- Dataset content:
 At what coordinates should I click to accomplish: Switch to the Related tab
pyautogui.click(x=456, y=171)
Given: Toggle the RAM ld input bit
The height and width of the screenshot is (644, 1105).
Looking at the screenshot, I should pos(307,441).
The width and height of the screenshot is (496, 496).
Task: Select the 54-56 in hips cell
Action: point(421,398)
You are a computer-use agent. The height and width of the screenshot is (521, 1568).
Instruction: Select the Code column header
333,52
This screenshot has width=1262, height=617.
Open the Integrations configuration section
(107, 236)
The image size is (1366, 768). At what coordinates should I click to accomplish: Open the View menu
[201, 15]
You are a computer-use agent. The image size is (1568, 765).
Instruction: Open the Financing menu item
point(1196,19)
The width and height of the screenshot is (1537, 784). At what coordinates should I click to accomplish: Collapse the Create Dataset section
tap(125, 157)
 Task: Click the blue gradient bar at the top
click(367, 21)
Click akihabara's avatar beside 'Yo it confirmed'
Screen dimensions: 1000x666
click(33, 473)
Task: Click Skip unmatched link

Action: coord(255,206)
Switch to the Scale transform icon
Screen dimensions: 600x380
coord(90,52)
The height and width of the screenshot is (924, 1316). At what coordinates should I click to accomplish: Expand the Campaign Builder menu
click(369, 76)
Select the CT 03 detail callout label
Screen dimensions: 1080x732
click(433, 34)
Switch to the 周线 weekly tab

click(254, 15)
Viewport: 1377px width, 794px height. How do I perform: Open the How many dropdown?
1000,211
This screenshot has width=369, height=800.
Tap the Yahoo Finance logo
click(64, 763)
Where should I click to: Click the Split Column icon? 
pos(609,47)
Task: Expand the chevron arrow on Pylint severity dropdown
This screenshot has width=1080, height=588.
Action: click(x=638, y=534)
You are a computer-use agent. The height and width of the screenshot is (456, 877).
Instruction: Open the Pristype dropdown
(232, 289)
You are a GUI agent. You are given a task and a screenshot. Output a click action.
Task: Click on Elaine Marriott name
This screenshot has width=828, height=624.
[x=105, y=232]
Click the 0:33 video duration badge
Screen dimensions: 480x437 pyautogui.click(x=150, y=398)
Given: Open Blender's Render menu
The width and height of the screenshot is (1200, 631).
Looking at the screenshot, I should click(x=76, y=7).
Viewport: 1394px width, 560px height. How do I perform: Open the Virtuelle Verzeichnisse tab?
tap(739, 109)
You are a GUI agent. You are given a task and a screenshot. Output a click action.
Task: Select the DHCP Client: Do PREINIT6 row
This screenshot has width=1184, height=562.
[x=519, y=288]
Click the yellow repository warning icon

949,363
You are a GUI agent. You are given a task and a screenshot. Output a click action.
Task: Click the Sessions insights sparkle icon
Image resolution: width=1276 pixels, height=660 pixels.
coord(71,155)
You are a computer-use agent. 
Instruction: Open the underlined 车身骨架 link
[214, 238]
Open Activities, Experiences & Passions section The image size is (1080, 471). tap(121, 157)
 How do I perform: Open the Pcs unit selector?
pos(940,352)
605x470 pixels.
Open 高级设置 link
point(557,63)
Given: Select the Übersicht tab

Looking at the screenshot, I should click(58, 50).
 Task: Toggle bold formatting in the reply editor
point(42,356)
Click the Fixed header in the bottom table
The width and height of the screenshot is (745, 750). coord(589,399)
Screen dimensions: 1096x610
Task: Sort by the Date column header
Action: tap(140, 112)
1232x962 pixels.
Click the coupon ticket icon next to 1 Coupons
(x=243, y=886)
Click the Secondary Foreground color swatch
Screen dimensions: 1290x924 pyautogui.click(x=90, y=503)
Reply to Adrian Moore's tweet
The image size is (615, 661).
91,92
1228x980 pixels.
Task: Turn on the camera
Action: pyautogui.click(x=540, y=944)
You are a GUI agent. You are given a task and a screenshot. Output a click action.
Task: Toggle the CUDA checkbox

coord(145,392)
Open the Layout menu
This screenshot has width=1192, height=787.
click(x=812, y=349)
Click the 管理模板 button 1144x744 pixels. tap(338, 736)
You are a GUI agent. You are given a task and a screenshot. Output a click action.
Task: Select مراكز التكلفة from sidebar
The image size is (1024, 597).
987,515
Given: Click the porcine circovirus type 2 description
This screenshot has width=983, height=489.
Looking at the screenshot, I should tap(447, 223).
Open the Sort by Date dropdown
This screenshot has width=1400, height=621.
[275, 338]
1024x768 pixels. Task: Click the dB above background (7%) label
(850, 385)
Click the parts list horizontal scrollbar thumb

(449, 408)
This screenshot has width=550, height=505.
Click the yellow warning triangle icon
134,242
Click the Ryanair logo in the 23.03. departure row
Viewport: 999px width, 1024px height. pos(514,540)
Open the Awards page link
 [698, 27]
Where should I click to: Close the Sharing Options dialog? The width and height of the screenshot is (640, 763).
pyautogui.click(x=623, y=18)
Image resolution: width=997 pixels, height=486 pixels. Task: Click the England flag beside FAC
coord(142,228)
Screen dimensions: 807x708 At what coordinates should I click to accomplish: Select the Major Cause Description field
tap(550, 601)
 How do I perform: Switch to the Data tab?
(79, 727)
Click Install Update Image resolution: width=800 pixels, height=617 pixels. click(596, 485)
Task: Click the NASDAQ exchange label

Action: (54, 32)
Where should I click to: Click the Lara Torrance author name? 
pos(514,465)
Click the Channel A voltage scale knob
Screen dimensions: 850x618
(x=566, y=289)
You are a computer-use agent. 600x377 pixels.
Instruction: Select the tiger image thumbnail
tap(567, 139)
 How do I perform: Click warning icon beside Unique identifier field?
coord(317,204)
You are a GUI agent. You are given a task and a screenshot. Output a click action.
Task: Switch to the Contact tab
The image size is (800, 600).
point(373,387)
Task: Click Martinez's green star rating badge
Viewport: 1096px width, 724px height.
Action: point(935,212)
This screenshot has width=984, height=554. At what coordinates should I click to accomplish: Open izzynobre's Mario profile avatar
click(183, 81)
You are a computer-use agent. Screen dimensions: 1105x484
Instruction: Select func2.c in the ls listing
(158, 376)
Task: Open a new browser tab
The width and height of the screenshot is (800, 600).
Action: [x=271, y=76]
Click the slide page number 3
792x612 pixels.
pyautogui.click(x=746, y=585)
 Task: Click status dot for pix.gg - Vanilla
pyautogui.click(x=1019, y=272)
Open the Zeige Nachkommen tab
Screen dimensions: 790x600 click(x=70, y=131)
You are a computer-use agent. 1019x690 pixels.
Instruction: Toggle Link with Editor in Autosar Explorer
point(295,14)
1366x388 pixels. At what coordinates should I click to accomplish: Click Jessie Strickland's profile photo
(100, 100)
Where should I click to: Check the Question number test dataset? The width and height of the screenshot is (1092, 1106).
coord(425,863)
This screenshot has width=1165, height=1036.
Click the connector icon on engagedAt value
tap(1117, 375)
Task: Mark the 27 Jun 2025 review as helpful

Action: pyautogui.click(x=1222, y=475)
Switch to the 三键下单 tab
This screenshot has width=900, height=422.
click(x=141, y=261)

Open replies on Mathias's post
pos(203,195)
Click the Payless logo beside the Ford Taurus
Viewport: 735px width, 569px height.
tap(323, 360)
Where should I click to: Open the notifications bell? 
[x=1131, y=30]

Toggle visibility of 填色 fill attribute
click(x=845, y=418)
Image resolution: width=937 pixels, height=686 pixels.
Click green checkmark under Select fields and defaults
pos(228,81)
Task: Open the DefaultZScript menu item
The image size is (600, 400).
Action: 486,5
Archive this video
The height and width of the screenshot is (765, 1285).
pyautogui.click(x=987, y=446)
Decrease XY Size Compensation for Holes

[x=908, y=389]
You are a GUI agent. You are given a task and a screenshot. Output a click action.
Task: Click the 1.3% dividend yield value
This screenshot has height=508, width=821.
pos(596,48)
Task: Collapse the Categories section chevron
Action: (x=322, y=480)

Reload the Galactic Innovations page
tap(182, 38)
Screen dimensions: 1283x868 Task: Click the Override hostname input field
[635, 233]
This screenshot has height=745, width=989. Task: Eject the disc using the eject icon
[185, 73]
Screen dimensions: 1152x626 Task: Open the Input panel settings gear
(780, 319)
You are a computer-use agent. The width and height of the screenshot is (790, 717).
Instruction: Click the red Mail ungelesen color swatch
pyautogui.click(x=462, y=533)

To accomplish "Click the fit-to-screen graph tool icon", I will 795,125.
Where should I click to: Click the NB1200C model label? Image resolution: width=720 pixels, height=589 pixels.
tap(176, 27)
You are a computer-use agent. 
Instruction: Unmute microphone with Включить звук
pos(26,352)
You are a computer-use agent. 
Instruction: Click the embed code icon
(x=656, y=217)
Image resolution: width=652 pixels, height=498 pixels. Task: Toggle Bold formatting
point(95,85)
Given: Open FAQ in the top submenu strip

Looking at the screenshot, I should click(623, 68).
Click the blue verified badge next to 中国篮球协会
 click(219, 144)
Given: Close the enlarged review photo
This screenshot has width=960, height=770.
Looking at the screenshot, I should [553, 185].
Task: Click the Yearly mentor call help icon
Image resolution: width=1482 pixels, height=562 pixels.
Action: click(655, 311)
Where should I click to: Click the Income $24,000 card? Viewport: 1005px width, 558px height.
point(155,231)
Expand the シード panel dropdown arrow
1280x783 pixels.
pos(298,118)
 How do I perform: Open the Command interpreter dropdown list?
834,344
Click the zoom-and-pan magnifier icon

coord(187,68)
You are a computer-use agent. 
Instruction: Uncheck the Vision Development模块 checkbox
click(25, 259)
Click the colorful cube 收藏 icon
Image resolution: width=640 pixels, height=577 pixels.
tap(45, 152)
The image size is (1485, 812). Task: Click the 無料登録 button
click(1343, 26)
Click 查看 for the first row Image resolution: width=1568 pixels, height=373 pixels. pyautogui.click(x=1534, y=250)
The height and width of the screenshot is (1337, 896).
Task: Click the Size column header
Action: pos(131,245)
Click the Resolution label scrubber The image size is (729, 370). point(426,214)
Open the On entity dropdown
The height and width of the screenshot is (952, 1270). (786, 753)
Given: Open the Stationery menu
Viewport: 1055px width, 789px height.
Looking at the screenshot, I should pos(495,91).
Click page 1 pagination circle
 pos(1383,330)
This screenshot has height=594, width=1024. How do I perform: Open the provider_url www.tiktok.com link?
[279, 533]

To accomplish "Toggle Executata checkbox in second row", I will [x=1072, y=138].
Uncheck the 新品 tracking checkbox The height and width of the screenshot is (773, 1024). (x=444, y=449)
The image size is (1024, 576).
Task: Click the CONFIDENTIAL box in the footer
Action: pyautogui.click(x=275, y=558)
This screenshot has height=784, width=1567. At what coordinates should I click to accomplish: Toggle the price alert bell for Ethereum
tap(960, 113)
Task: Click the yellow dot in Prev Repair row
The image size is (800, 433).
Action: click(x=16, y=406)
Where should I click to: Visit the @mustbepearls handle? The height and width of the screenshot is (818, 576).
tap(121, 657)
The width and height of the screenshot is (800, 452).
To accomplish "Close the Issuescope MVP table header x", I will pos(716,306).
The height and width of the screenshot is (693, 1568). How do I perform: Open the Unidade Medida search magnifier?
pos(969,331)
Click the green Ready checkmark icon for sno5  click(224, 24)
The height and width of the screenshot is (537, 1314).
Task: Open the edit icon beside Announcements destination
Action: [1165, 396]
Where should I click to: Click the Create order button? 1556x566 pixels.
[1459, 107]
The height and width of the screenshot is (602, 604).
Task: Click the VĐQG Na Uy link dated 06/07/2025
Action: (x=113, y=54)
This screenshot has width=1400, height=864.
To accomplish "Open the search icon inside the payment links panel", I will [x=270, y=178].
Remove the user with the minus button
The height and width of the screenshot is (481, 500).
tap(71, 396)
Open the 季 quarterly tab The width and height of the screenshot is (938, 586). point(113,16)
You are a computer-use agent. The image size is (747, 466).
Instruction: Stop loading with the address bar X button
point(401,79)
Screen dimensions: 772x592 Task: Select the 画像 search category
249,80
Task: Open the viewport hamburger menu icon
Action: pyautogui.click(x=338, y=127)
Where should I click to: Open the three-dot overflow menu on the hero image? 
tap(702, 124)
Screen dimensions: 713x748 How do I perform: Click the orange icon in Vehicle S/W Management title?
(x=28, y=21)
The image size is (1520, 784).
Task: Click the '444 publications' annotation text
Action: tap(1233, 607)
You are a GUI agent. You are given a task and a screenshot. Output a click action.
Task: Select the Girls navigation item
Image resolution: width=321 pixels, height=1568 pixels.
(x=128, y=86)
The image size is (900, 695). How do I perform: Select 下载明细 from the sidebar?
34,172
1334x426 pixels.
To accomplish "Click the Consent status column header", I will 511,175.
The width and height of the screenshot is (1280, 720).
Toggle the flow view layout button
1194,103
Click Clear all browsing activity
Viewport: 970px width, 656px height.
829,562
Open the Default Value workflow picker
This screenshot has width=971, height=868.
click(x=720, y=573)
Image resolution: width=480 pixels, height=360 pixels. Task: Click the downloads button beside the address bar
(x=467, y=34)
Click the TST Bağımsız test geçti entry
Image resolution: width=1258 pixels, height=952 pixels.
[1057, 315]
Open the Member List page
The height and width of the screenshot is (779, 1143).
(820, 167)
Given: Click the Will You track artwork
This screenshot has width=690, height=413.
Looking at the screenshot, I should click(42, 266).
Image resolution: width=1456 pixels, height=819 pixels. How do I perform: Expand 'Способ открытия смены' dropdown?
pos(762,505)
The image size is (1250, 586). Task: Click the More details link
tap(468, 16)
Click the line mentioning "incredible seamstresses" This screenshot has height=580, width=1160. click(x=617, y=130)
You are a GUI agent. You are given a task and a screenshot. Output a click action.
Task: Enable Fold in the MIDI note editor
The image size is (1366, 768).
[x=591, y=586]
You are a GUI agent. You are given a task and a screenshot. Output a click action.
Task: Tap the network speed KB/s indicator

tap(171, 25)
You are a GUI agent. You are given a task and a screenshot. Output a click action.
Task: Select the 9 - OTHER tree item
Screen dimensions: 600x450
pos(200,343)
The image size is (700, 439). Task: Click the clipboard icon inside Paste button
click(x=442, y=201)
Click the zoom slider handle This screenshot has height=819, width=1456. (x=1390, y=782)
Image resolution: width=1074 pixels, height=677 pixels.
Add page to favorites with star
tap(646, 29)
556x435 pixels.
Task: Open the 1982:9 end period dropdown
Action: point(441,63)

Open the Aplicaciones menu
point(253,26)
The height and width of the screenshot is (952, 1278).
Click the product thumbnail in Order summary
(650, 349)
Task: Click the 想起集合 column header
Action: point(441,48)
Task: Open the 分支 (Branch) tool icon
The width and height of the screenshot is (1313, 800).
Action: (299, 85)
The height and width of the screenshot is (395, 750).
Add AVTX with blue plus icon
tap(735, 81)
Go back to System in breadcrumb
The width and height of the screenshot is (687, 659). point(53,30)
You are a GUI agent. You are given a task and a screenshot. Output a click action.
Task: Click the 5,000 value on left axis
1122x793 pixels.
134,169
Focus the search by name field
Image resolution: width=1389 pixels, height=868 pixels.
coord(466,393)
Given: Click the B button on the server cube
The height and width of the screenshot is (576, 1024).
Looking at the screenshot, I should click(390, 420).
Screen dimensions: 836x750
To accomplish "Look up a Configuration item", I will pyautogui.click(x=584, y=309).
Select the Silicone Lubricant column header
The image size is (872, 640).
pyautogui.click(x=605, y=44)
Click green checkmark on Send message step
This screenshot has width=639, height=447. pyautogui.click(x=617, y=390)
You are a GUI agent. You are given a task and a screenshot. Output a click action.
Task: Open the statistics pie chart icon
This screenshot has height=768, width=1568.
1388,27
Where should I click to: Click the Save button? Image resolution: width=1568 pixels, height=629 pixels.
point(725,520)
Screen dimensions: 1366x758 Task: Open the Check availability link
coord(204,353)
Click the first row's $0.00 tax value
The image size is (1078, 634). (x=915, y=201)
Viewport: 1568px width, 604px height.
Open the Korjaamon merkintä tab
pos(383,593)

- Brief: Looking back over the data above, restate word for word the lines that begin at the line with "Task: Open the 分支 (Branch) tool icon" and end at the line with "Given: Click the B button on the server cube", inclusive.

- Answer section:
Task: Open the 分支 (Branch) tool icon
The width and height of the screenshot is (1313, 800).
Action: (299, 85)
The height and width of the screenshot is (395, 750).
Add AVTX with blue plus icon
tap(735, 81)
Go back to System in breadcrumb
The width and height of the screenshot is (687, 659). point(53,30)
You are a GUI agent. You are given a task and a screenshot. Output a click action.
Task: Click the 5,000 value on left axis
1122x793 pixels.
134,169
Focus the search by name field
Image resolution: width=1389 pixels, height=868 pixels.
coord(466,393)
Given: Click the B button on the server cube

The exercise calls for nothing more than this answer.